Dani Garavelli: The Rebekah Brooks soap opera

THE story of Rebekah Brooks’ life has played out like a soap opera created by an out-of control script-writer for whom no plotline is too fanciful or excessive in the desperate bid to hold on to viewers, writes Dani Garavelli

Cleared of all charges, Rebekah Brooks delivered a pitch-perfect performance outside the court. Picture: Getty
Cleared of all charges, Rebekah Brooks delivered a pitch-perfect performance outside the court. Picture: Getty
Cleared of all charges, Rebekah Brooks delivered a pitch-perfect performance outside the court. Picture: Getty

“We’ve had the humble origins, the rapid rise to power, the fall from grace, the affair, the personal betrayals and the criminal charges.” You can imagine him saying: “How’s about we throw in a surrogate baby? That should stop anyone from flicking over to the Jimmy Savile scandal.”

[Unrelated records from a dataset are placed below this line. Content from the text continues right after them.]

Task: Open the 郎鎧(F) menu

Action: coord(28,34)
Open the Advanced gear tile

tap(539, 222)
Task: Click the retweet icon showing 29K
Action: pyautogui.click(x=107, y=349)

The tale that has unfolded before and during the hacking trial owes a little to EastEnders – the alcoholic father, the clandestine sex and the arrest on suspicion of whacking her then partner Ross Kemp, the last of these a doof doof doof moment made all the more compelling by the fact that Kemp is better known as one of Walford’s Mitchell brothers and the source of many doof doof doof moments of his own.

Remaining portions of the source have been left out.